What the task asks: Look through the listing below and write out exactly the lines from the line with "Where should I click to: Switch" to the line with "Task: Click the speech", both included, and no others.

Listed entries:

________________________

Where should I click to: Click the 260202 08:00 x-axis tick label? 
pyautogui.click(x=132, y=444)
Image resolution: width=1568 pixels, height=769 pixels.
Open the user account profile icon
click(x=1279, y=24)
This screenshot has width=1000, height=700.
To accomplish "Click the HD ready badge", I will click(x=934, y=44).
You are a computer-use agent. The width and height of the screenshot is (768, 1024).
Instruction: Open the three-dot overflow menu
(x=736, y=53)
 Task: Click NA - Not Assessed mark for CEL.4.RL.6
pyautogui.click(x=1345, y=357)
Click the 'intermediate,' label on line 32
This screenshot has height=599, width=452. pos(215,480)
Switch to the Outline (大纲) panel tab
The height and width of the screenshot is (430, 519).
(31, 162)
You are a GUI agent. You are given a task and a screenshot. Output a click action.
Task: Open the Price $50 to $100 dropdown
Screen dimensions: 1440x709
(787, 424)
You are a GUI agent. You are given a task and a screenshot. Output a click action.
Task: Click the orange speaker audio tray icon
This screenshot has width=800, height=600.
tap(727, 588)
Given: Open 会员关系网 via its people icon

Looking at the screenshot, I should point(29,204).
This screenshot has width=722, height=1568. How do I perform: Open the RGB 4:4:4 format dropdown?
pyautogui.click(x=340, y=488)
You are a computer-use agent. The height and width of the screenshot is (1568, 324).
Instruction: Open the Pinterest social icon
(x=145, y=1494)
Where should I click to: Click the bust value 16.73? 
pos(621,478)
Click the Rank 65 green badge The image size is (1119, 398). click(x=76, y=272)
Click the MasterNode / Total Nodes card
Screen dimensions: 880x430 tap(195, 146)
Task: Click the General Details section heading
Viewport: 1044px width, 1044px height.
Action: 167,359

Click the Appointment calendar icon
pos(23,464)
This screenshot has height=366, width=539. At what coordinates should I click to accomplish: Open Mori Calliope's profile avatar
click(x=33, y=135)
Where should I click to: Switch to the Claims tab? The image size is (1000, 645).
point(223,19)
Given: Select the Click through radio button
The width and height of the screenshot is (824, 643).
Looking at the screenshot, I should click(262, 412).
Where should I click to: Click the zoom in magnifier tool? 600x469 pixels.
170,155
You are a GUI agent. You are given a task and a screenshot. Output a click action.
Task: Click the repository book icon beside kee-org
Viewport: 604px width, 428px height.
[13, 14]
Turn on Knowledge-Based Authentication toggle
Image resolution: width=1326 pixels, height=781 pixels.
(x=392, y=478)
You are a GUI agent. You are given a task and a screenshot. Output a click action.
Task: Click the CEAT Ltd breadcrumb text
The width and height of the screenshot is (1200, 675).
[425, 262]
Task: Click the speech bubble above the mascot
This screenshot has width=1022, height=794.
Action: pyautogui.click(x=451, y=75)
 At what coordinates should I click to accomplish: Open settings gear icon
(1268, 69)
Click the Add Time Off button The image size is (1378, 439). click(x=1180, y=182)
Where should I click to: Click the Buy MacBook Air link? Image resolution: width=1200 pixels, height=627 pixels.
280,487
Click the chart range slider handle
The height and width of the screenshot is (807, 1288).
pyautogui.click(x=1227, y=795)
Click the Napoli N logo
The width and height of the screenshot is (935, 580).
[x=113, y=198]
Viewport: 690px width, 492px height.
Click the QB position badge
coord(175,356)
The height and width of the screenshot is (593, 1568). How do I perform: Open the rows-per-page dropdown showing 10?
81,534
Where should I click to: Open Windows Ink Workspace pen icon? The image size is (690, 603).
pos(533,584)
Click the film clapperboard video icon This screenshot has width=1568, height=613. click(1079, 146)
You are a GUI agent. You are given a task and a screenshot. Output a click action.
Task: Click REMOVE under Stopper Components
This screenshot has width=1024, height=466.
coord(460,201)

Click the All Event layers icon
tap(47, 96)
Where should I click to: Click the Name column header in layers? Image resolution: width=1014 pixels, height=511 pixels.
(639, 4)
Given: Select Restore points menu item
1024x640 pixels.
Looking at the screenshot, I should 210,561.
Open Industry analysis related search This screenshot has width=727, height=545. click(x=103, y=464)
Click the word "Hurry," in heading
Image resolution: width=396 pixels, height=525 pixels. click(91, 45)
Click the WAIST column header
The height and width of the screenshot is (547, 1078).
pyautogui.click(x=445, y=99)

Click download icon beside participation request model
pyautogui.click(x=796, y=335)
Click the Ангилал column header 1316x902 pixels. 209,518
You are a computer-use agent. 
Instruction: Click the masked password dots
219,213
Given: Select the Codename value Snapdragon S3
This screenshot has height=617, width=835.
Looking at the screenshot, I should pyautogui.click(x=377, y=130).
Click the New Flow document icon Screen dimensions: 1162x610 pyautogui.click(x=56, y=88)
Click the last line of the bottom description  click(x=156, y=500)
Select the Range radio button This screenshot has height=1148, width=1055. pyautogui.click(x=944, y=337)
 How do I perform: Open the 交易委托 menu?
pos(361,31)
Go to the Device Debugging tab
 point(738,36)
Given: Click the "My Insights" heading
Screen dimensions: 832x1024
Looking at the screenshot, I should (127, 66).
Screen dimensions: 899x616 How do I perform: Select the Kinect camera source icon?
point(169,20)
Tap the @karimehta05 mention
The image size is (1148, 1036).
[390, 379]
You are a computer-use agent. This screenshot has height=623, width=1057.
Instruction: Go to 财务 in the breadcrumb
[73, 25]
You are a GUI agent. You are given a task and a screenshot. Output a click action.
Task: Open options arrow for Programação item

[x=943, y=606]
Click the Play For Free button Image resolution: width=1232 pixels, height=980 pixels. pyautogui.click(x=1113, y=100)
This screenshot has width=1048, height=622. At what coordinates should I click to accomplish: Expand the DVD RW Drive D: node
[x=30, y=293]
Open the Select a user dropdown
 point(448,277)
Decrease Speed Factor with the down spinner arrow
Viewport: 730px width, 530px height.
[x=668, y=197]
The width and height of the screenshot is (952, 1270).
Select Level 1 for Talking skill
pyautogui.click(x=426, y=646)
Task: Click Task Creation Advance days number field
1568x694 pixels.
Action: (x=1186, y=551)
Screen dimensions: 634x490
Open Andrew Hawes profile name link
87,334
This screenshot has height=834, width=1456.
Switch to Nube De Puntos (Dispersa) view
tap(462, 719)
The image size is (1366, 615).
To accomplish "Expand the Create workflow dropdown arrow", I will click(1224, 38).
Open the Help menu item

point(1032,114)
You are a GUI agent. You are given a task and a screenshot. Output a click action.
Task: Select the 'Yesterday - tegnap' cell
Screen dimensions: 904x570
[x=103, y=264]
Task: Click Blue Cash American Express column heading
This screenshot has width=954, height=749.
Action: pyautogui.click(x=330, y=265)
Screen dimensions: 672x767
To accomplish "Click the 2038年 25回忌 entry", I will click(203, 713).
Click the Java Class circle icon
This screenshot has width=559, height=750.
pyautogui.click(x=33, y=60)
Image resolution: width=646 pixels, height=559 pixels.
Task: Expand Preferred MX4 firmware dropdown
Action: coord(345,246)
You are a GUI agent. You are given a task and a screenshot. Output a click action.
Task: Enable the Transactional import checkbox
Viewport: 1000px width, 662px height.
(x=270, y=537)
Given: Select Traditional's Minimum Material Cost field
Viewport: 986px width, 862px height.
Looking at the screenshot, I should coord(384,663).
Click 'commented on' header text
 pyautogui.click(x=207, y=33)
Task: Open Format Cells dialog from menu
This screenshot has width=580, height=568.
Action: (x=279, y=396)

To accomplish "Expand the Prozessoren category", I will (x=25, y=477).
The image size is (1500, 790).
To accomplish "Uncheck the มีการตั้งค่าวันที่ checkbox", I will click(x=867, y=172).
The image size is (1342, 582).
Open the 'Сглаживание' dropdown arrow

________________________

Exercise answer:
Where should I click to: Switch to the Claims tab? The image size is (1000, 645).
point(223,19)
Given: Select the Click through radio button
The width and height of the screenshot is (824, 643).
Looking at the screenshot, I should click(262, 412).
Where should I click to: Click the zoom in magnifier tool? 600x469 pixels.
170,155
You are a GUI agent. You are given a task and a screenshot. Output a click action.
Task: Click the repository book icon beside kee-org
Viewport: 604px width, 428px height.
[13, 14]
Turn on Knowledge-Based Authentication toggle
Image resolution: width=1326 pixels, height=781 pixels.
(x=392, y=478)
You are a GUI agent. You are given a task and a screenshot. Output a click action.
Task: Click the CEAT Ltd breadcrumb text
The width and height of the screenshot is (1200, 675).
[425, 262]
Task: Click the speech bubble above the mascot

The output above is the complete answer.